MKQA is an open-domain question answering evaluation set comprising 10k question-answer pairs aligned across 26 typologically diverse languages. The queries are sampled from the [Google Natural Questions Dataset](google-research-datasets/natural-questions).

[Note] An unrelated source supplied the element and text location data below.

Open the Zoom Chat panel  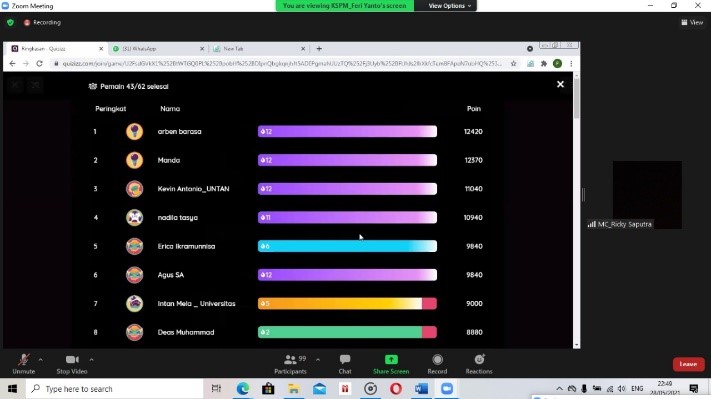[x=345, y=364]
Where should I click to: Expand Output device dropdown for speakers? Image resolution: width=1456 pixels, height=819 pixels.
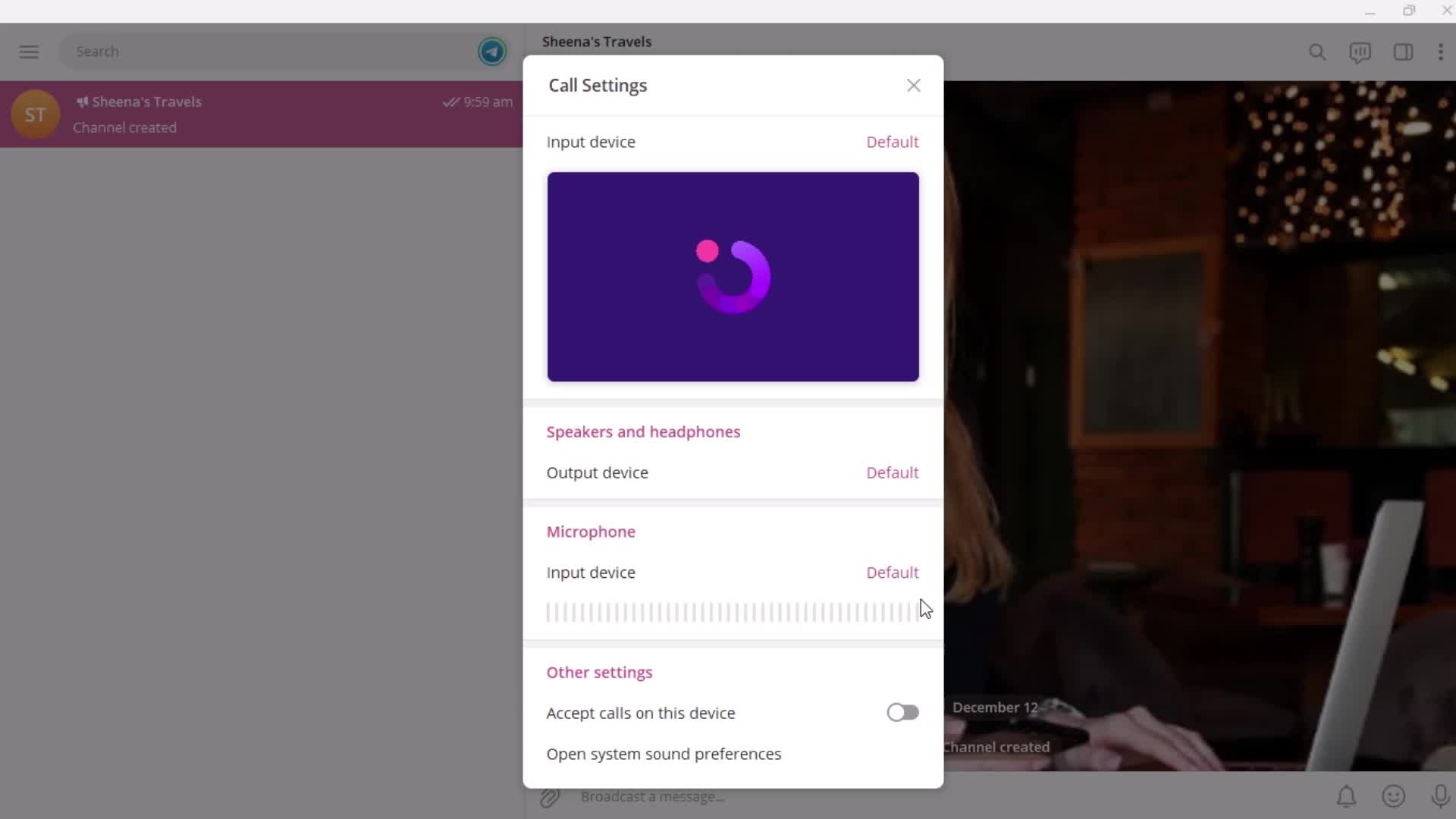(x=891, y=472)
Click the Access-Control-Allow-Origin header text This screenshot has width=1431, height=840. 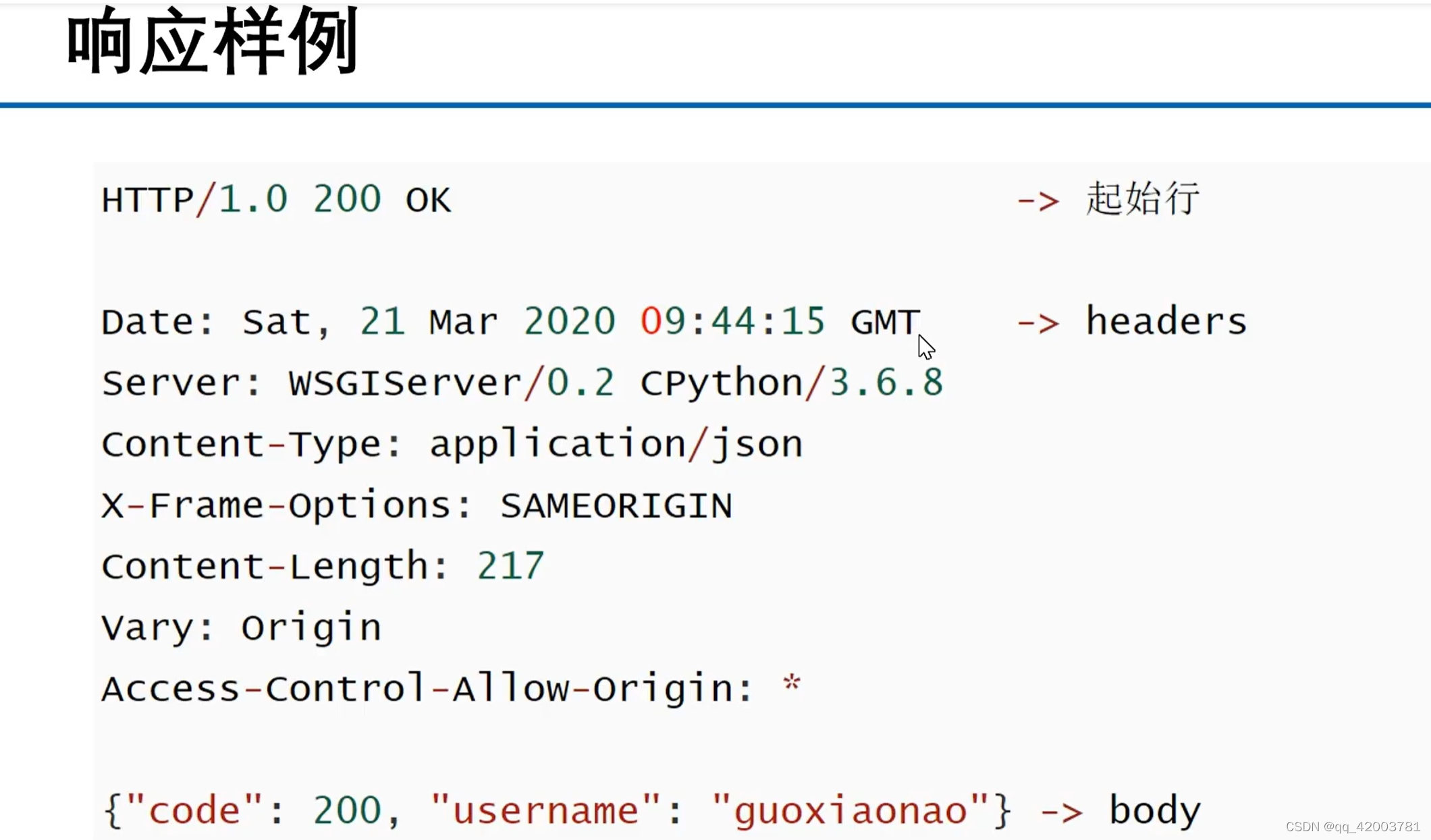click(x=427, y=689)
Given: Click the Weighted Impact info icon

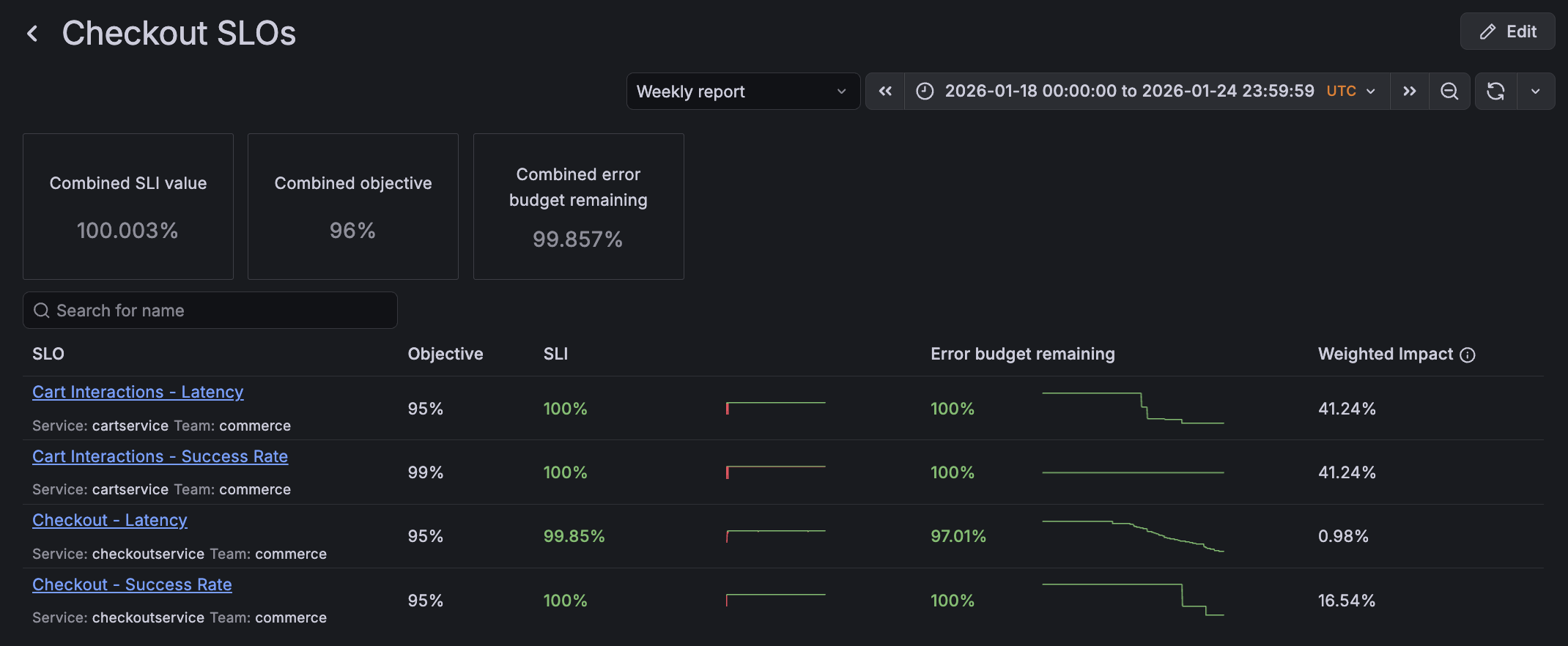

Each example in the dataset has the following structure:

{
    'example_id': 563260143484355911,
    'queries': {
        'en': "who sings i hear you knocking but you can't come in",
        'ru': "кто поет i hear you knocking but you can't come in",
        'ja': '「 I hear you knocking」は誰が歌っていますか',
        'zh_cn': "《i hear you knocking but you can't come in》是谁演唱的",
        ...
    },
    'query': "who sings i hear you knocking but you can't come in",
    'answers': {
        'en': [{
            'type': 'entity',
            'entity': 'Q545186',
            'text': 'Dave Edmunds',
            'aliases': [],
        }],
        'ru': [{
            'type': 'entity',
            'entity': 'Q545186',
            'text': 'Эдмундс, Дэйв',
            'aliases': ['Эдмундс', 'Дэйв Эдмундс', 'Эдмундс Дэйв', 'Dave Edmunds'],
        }],
        'ja': [{
            'type': 'entity',
            'entity': 'Q545186',
            'text': 'デイヴ・エドモンズ',
            'aliases': ['デーブ・エドモンズ', 'デイブ・エドモンズ'],
        }],
        'zh_cn': [{
            'type': 'entity',
            'text': '戴维·埃德蒙兹 ',
            'entity': 'Q545186',
        }],
        ...
    },
}

You can evaluate model’s performance on MKQA simply by running our provided shell script:

chmod +x /examples/evaluation/mkqa/eval_mkqa.sh
./examples/evaluation/mkqa/eval_mkqa.sh

Or by running:

python -m FlagEmbedding.evaluation.mkqa \
--eval_name mkqa \
--dataset_dir ./mkqa/data \
--dataset_names en zh_cn \
--splits test \
--corpus_embd_save_dir ./mkqa/corpus_embd \
--output_dir ./mkqa/search_results \
--search_top_k 1000 \
--rerank_top_k 100 \
--cache_path /root/.cache/huggingface/hub \
--overwrite False \
--k_values 20 \
--eval_output_method markdown \
--eval_output_path ./mkqa/mkqa_eval_results.md \
--eval_metrics qa_recall_at_20 \
--embedder_name_or_path BAAI/bge-m3 \
--reranker_name_or_path BAAI/bge-reranker-v2-m3 \
--devices cuda:0 cuda:1 \
--cache_dir /root/.cache/huggingface/hub \
--reranker_max_length 1024

change the embedder, reranker, devices and cache directory to your preference.